TASK DIRECTIONS: Retype the Astoria blog post below word for word, from its tag line through the final sentence.

SELECTED EXCERPT:
== == ==
Posts Tagged ‘Astoria’
proferred food
Boredom, self hatred, and megalomaniacal fantasy – in today’s post.
– photo by Mitch Waxman
Possessed of a somewhat solitary and depressive personality type, a humble narrator is often forced to lurch forth onto the streets in search of diversion. These excursions are necessary, lest a psychological tumult be allowed to form behind the eyes and between the ears. Proprioception for one such as myself views the world thusly, with everything below the vault of the skull considered as somehow external – arms, legs, gut, and all the rest are merely there. “I” am found a few inches back from and equidistant to the ocular, nasal, mandibular, and auditory apparatus.
I’m all ‘effed up.
– photo by Mitch Waxman
One of my regular walks involves heading over to the Hells Gate section of the East River in Astoria from Newtown Pentacle HQ, which is found on the south eastern side of the neighborhood nearby its borders with LIC, Sunnyside, and Woodside. It’s a short walk, by my standards, which – there and back again – usually consumes about two hours of my time and provides some much needed physical exercise.
== == ==
DATA PROVIDED:
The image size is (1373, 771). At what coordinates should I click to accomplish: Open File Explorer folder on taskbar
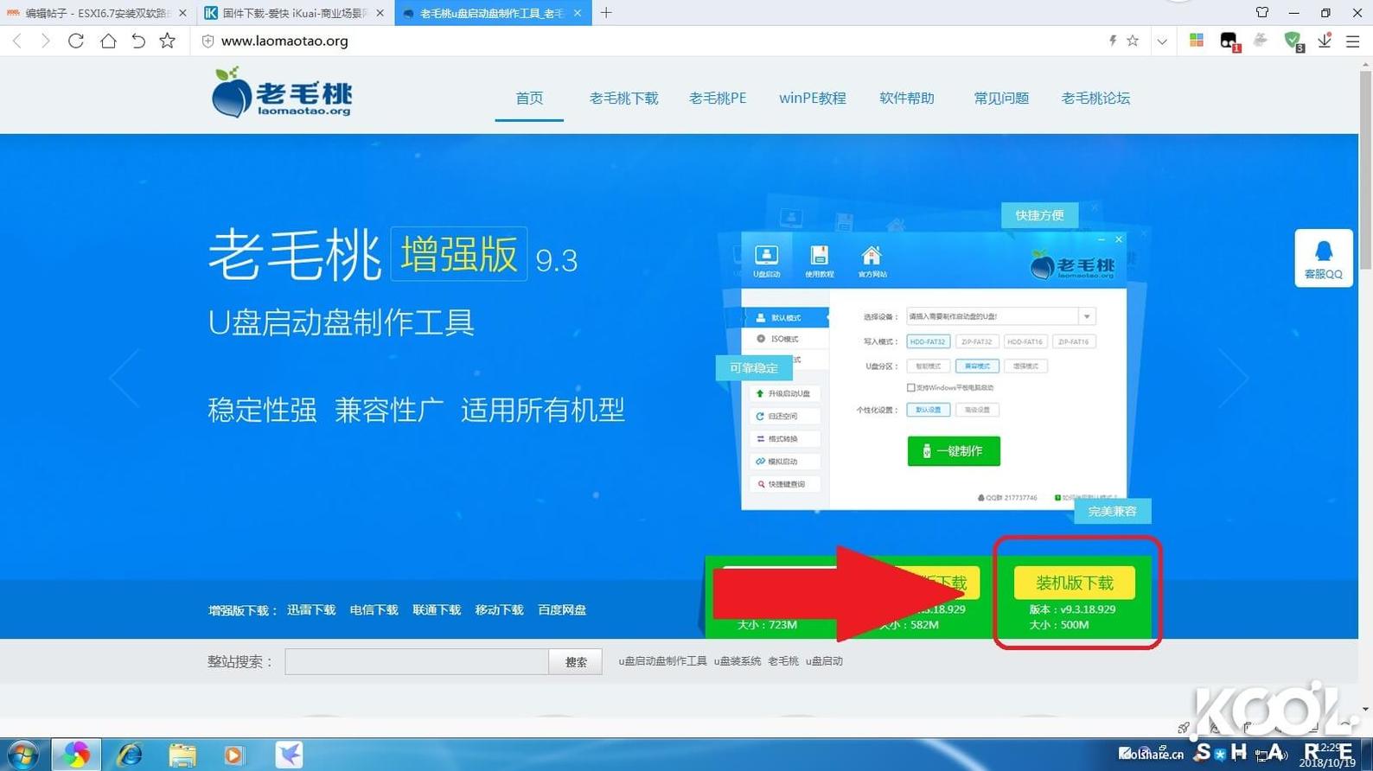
== == ==
FINAL RESULT:
Posts Tagged ‘Astoria’
proferred food
Boredom, self hatred, and megalomaniacal fantasy – in today’s post.
– photo by Mitch Waxman
Possessed of a somewhat solitary and depressive personality type, a humble narrator is often forced to lurch forth onto the streets in search of diversion. These excursions are necessary, lest a psychological tumult be allowed to form behind the eyes and between the ears. Proprioception for one such as myself views the world thusly, with everything below the vault of the skull considered as somehow external – arms, legs, gut, and all the rest are merely there. “I” am found a few inches back from and equidistant to the ocular, nasal, mandibular, and auditory apparatus.
I’m all ‘effed up.
– photo by Mitch Waxman
One of my regular walks involves heading over to the Hells Gate section of the East River in Astoria from Newtown Pentacle HQ, which is found on the south eastern side of the neighborhood nearby its borders with LIC, Sunnyside, and Woodside. It’s a short walk, by my standards, which – there and back again – usually consumes about two hours of my time and provides some much needed physical exercise.